8 Femmes is set around the murder of Marcel, one idyllic morning in the snowy mountain countryside. It is discovered that the phone line is dead and the dogs have not barked at all during the night, which can only mean one thing… the murderer is in the house!

Director, Francois Ozon (Under the Sand), adapts and directs this wonderfully pure nostalgic comedy/murder mystery/musical based on the 1960s crime play on the same name.

Originally intending to remake Cukor’s classic The Women (unfortunately finding out that the rights have been purchased by Julia Roberts & Meg Ryan, so brace yourself for that Hollywood remake), Ozon fortunately discovered 8 Femmes, written by Robert Thomas in the 70s. With a few mirror character and setting changes in place, Ozon relocated the mystery to the 1950s French countryside.

Focussing on the matriarchs of the family, where one amongst them is the murderer, 8 Femmes unveils a rich subtext where the characters reveal more about themselves through song than what intended.
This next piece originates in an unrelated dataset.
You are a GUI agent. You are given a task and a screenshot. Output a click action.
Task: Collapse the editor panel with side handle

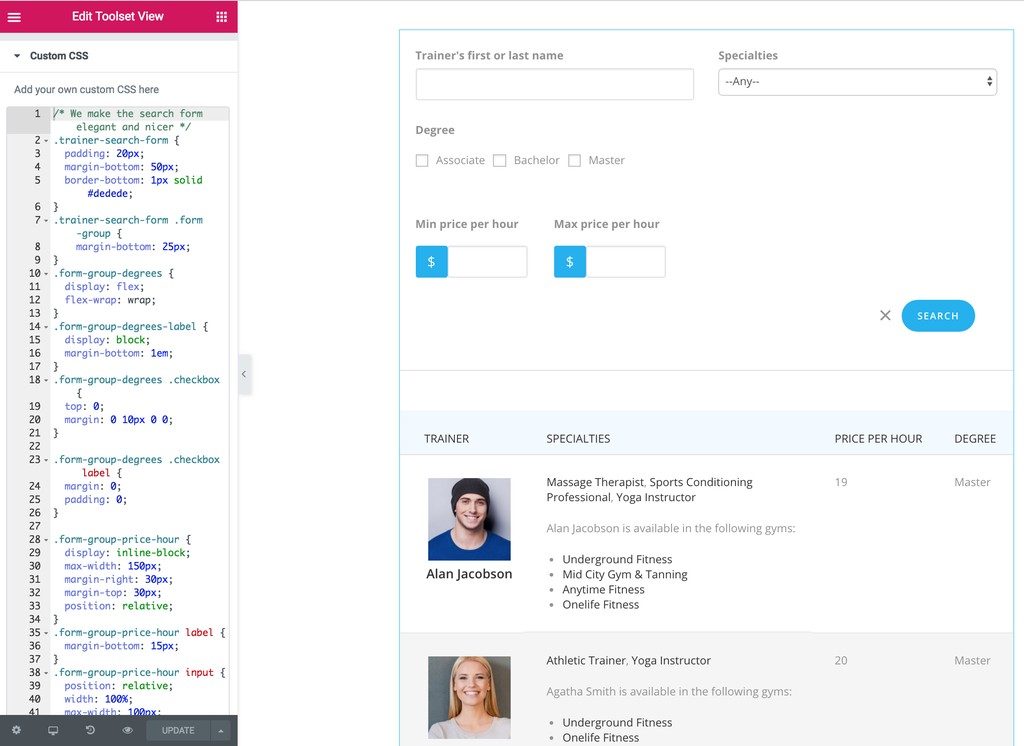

The musical aspect of 8 Femmes seems quite jarring at first, however like most musicals, takes a while to settle into in order to purely enjoy the interior monologues that are sung by each of the eight women.

The magnificent costume and set design are strikingly bold and colourful, reminiscent of Douglas Sirk’s melodramas, appropriately capturing the artificiality of the style and era that Ozon attempts to evoke.
The actresses portraying the eight women are all great in their own rights, especially the luminous Catherine Deneuve as the wife Gaby, Isabelle Huppert as her uptight and neurotic sister Augustine and Fanny Ardant as Marcel’s sensuous sister Pierrette. All eight women span different generations, including Gaby’s daughters Suzon (Virginie Ledoyen) and Catherine (Ludivine Sagnier) and her mother Mrs. Chanel (Firmine Richard) including class, colour and sexuality.

In the end so much is revealed about the eight women that the murderer is almost irrelevant and at times an annoying loose thread that best be forgotten.
A wonderfully entertaining musical comedy that is beautiful to look at whilst capturing the decadence of the naïve and seemingly innocent era of the 50s.